[Dave Birch] One of our chaps was at a seminar concerning developing countries recently, and overheard an interesting conversation. Someone from the telecommunications world said that financial service regulators in developing countries were concerned mainly with risk, whereas telecommunications regulators were more concerned with competition. The effect of this is that mobile operators are raring to go with more services along the lines of G-Cash or M-PESA but they are being blocked by regulators who see payments as a financial service rather than as some kind of utility.

This is why I’m so worried that knee-jerk additional regulation of financial services in response to the current crisis will end up holding back the development of the payment sector, with really negative consequences in developing countries.
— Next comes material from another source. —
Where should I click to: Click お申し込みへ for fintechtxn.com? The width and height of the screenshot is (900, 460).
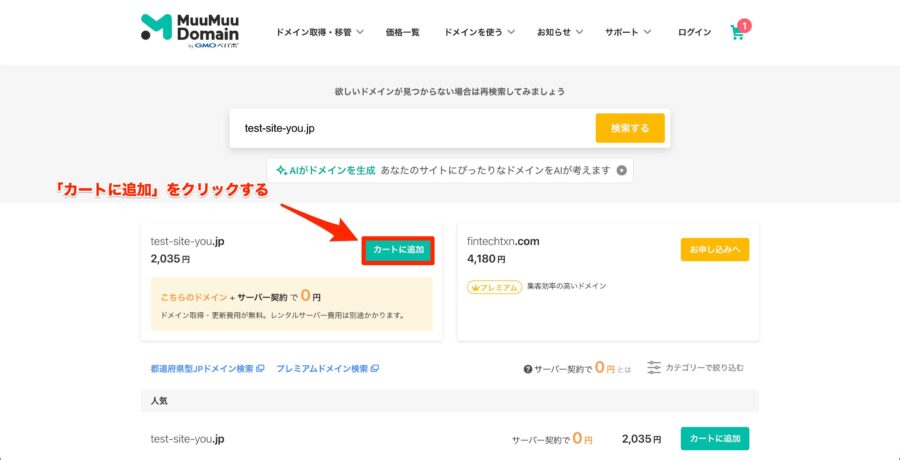coord(715,249)
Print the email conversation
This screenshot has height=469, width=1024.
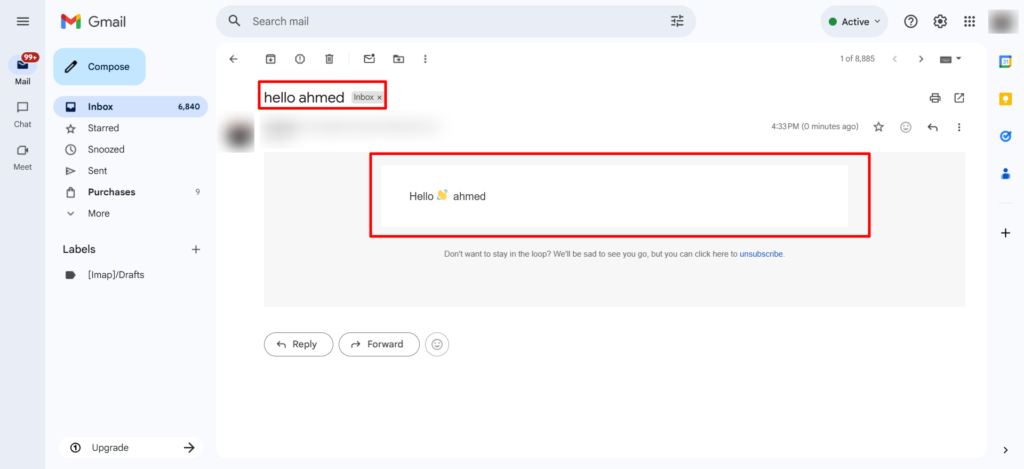(935, 98)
A better payment system is an unalloyed good and it would be bad for lots of people if the evolution of new payment systems, especially in the developing world, were to be held back by inappropriate regulation. Payments are not banking, and while banking regulation may well need to be toughened up in many countries (as subject on which I am not qualified to comment), payment regulation may not.

One place where the regulators have allowed competition is in Kenya, where M-PESA goes from strength to strength. The latest statistics continue to amaze. Amongst them

  • 5.5 million subscribers (around 17% of the population) and still increasing by around 10,000 a day
  • US$30 average transaction size
  • 160,000 person-to-person transfers every day
  • US$4 million in transfers every day
  • Just under 4,500 agents/outlets across the country.
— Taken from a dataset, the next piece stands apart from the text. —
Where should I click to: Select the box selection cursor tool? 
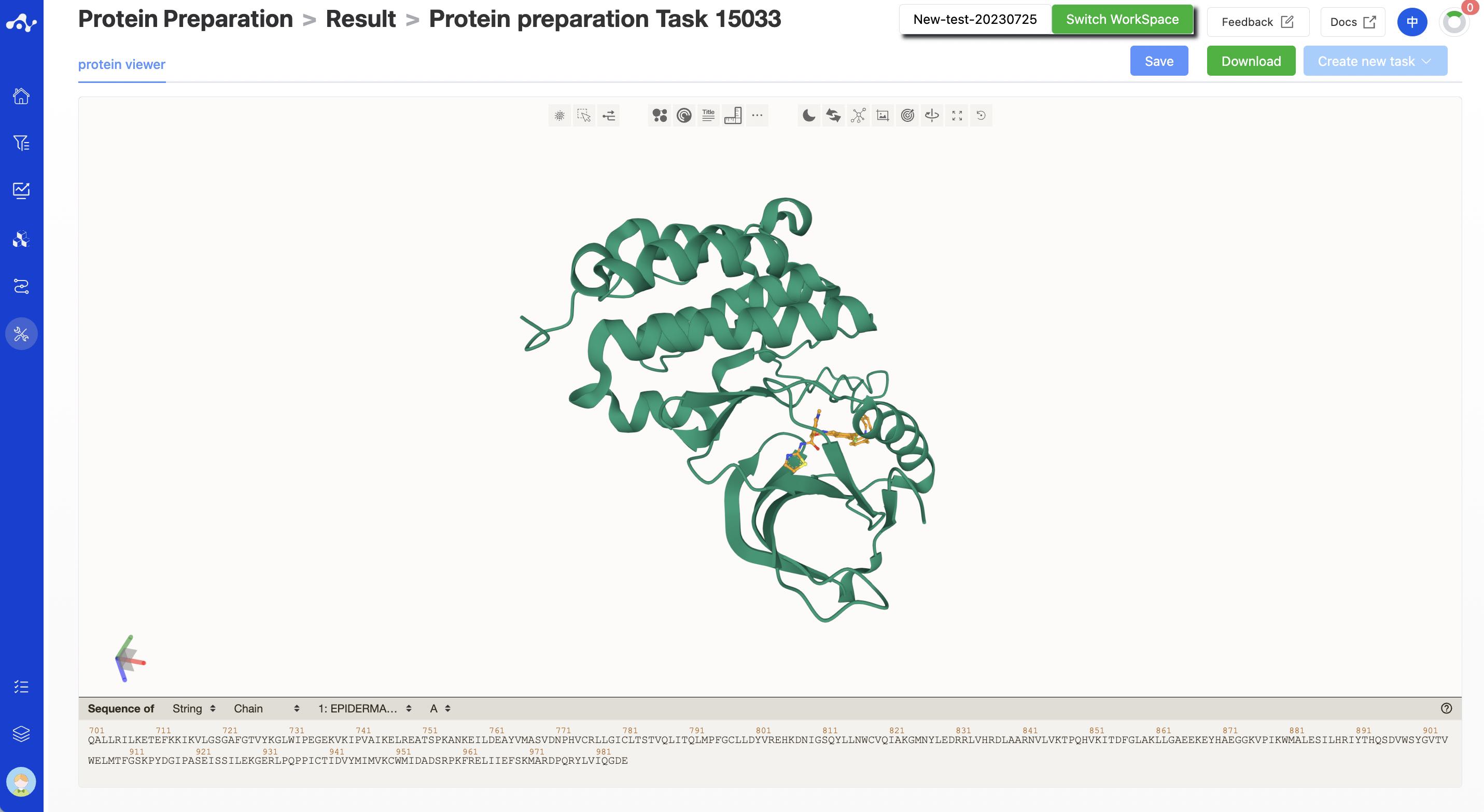coord(584,116)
Truly transformational. I’m going to be talking about our work on M-PESA, the impact of M-PESA in Kenya and some ideas for future development in this space at the London Finance Geek dinner on Thursday 16th April 2009. Look forward to seeing you there.

These opinions are my own (I think) and presented solely in my capacity as an interested member of the general public [posted with ecto]

1 comment

  1. Interesting point, Dave.
    I’d agree that P2P money transfer services are not “banking”, but they are financial services. Of course this classification is not in response to the credit crunch, and works to allow all sorts of businesses to offer payment services – which has been enshrined in the EU’s Payment Services Directive (Article 16) and included in the proposed new E-money Directive.
    The specific line of demarcation between telecoms and financial services is possibly better exemplified by the so-called “digital goods” exemption in Article 3(l) of the Payment Services Directive, which is also incorporated into the proposed new E-money Directive (Article 2(4)). This exemption is too narrow, which in itself constrains competition. It shouldn’t matter whether the goods are consumed on a telecoms, digital or IT device as long as they are bought and paid for through the one “telecoms, digital or IT operator” which is not acting only as an intermediary for the payment itself.